[DATA SUPPLIED]

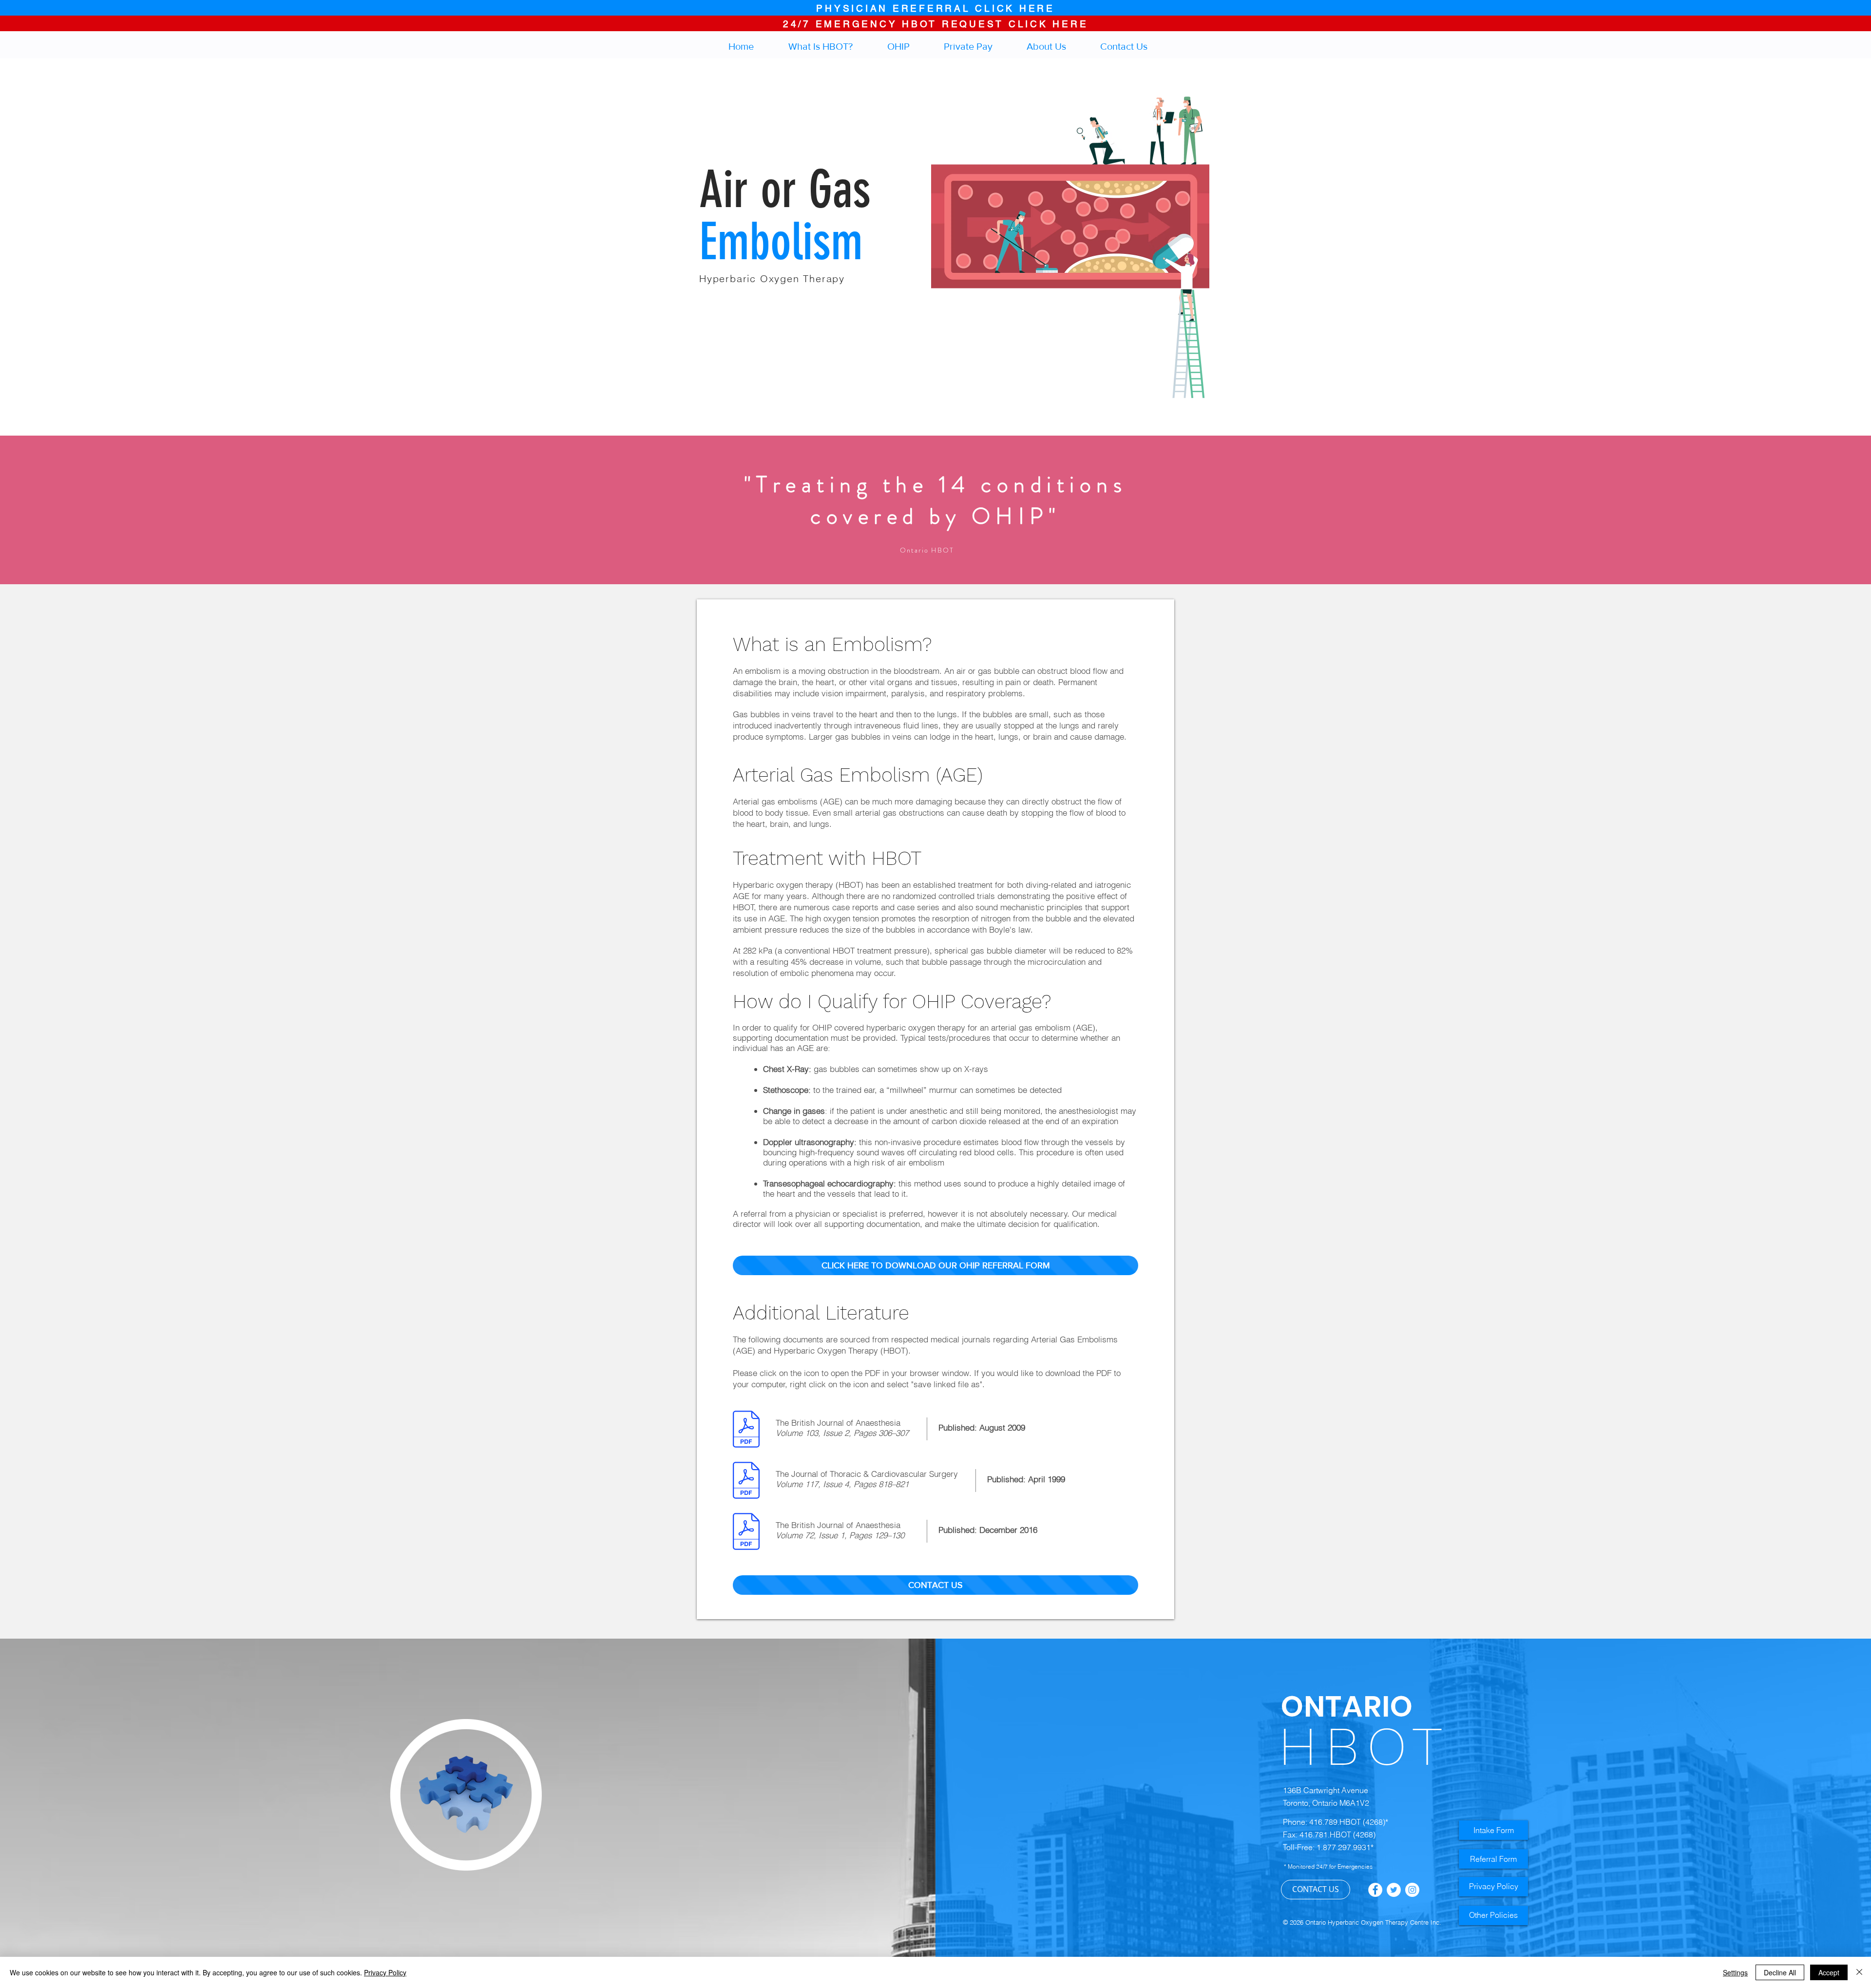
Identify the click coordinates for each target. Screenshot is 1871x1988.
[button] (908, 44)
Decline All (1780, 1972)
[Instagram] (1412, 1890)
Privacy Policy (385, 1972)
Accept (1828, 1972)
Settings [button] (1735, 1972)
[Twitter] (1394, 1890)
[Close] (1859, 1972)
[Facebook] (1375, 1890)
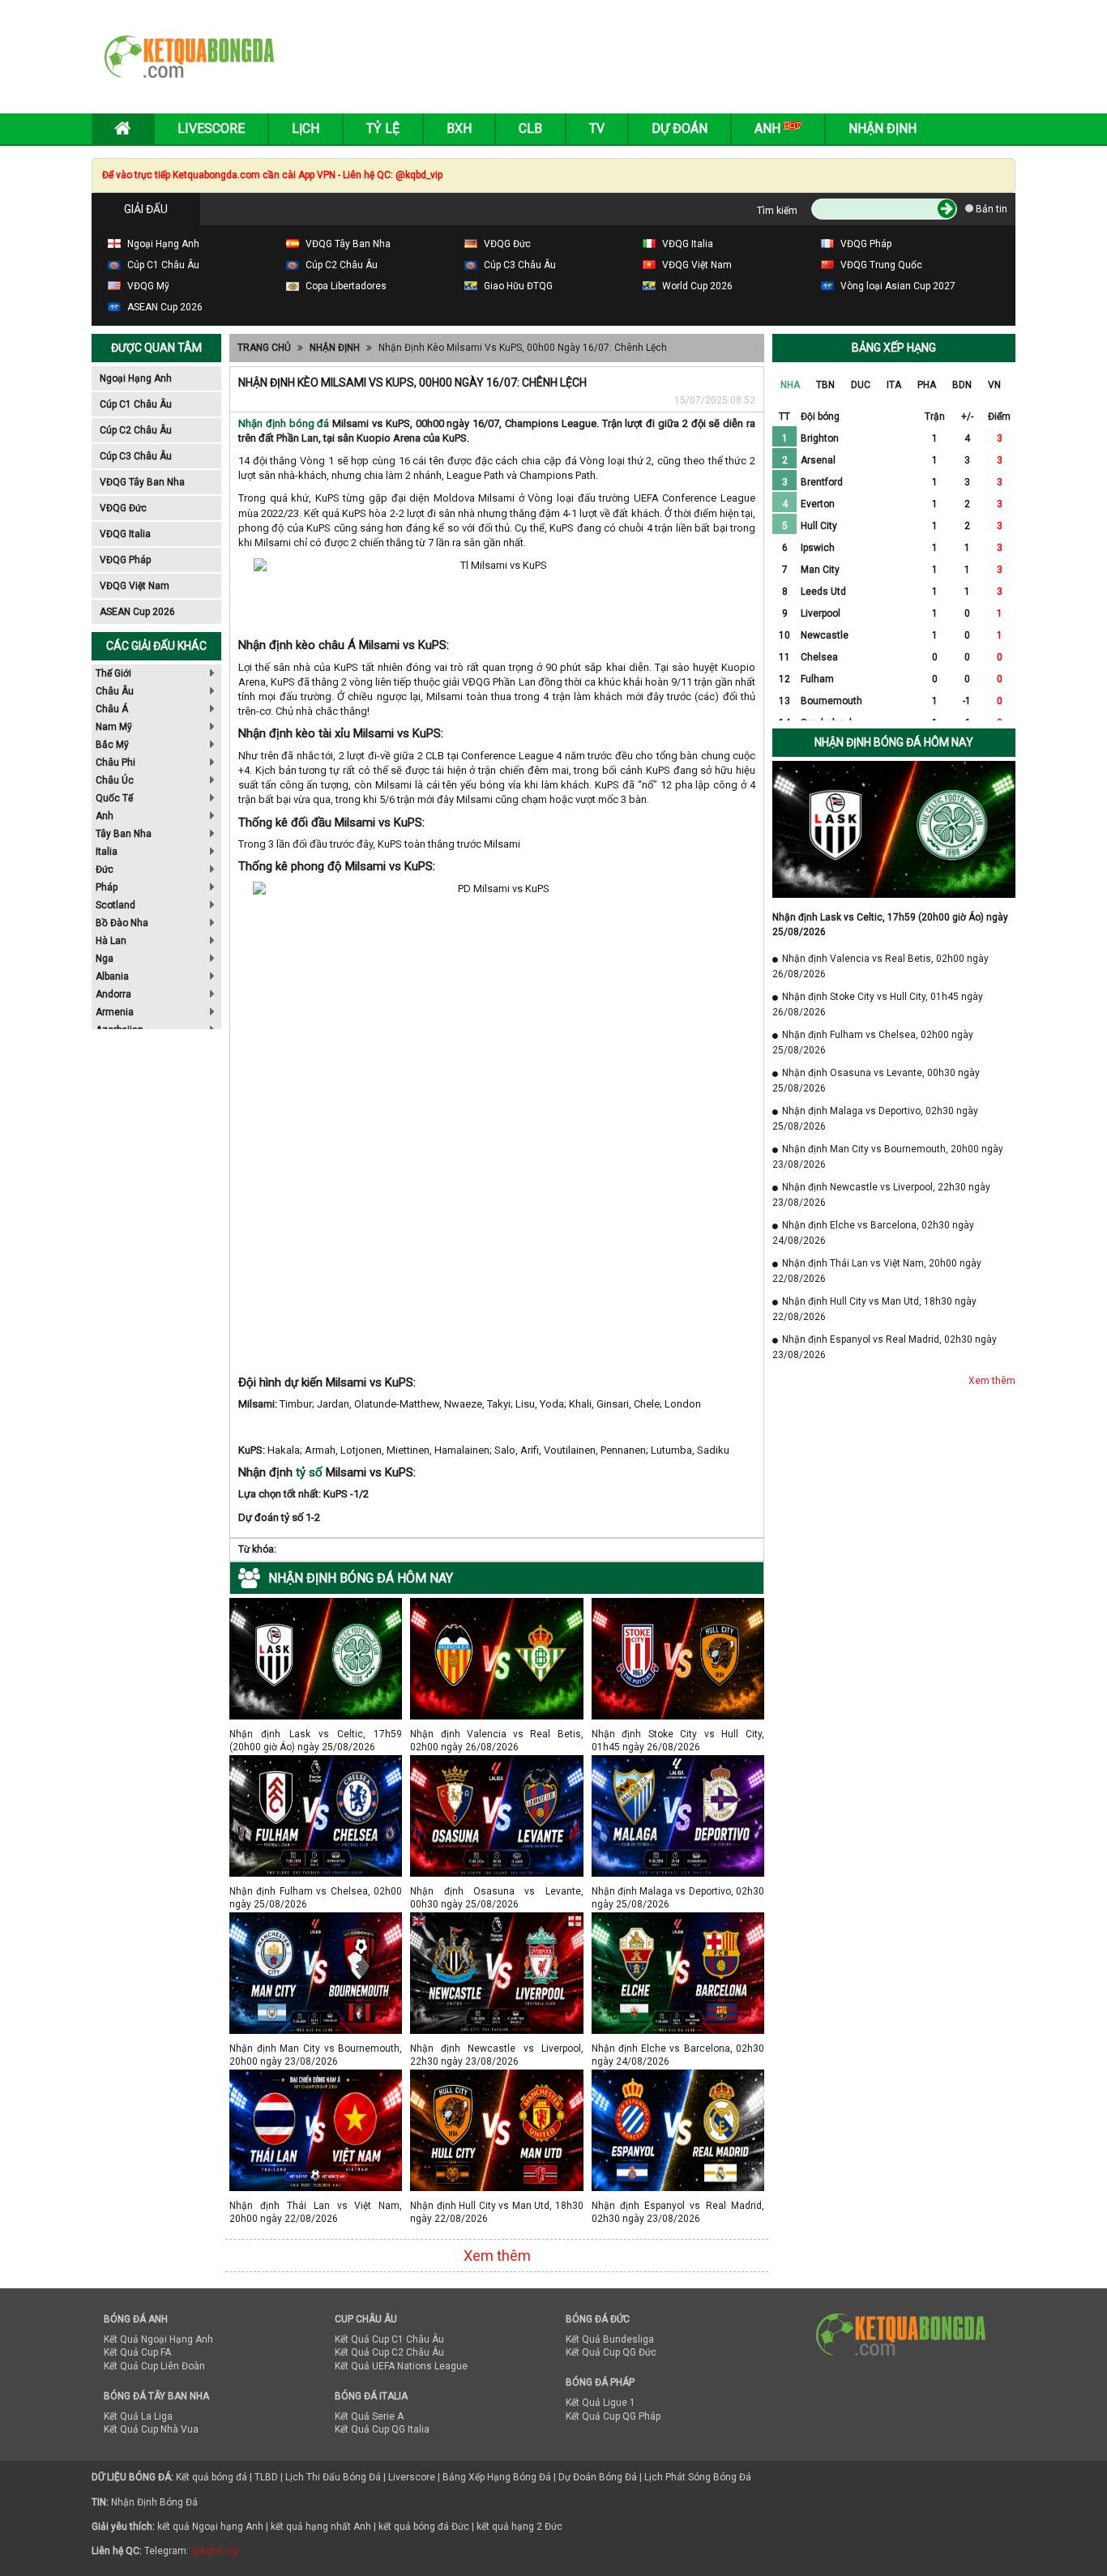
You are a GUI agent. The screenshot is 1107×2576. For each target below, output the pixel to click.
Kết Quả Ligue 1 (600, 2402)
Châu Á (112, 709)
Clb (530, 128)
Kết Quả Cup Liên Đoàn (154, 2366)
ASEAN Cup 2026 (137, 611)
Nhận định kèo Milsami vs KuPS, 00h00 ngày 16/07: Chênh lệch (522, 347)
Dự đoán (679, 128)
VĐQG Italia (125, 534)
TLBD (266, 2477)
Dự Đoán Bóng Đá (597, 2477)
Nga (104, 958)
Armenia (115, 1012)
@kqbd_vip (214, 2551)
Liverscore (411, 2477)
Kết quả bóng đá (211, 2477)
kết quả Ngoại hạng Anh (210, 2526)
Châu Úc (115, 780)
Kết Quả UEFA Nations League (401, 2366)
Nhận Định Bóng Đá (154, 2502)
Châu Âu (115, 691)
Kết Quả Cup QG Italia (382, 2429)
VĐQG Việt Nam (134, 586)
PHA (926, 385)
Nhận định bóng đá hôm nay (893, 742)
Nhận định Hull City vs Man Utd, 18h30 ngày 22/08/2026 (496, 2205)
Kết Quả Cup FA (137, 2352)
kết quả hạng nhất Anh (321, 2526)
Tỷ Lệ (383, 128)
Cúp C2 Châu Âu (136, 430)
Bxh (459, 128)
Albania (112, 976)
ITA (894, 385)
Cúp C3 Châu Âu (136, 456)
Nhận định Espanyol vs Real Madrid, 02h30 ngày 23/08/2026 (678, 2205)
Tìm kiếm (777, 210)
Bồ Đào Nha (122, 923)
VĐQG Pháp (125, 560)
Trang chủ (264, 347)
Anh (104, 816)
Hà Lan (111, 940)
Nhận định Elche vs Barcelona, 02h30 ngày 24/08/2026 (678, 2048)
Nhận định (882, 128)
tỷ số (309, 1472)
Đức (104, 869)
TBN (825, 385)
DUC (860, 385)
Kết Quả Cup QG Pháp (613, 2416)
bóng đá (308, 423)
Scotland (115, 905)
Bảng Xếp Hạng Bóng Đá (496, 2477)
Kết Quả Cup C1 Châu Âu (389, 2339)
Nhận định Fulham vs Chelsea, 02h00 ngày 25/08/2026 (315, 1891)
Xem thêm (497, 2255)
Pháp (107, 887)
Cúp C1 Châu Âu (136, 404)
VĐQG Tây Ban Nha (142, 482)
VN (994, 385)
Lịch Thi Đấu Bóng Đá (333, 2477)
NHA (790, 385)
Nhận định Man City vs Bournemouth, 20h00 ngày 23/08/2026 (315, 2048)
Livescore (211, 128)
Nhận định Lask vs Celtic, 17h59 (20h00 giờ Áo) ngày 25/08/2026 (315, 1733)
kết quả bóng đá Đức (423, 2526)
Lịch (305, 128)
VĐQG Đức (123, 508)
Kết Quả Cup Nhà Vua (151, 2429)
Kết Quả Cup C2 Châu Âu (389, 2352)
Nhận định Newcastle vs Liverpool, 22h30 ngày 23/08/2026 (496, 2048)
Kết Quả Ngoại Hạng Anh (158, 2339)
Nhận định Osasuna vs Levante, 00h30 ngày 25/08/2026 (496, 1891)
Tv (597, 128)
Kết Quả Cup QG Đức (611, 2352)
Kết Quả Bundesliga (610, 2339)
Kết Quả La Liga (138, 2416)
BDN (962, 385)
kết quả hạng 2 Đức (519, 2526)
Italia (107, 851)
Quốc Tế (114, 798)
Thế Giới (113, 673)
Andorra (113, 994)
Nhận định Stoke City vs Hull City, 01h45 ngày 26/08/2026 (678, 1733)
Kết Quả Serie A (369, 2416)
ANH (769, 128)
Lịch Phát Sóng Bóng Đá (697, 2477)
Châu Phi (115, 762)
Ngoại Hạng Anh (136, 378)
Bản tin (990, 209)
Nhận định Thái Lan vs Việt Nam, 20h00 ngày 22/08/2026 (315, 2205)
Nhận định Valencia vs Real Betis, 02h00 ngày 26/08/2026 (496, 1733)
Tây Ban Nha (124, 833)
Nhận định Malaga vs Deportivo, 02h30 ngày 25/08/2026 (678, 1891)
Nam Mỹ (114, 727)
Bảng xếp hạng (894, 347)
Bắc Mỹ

[/DATA SUPPLIED]

> _WHAT TO PRODUCE_
Locate the word "Real" in the records and collect each line it appears in.

> _TASK ANSWER_
Nhận định Espanyol vs Real Madrid, 02h30 ngày 23/08/2026 (678, 2205)
Nhận định Valencia vs Real Betis, 02h00 ngày 26/08/2026 (496, 1733)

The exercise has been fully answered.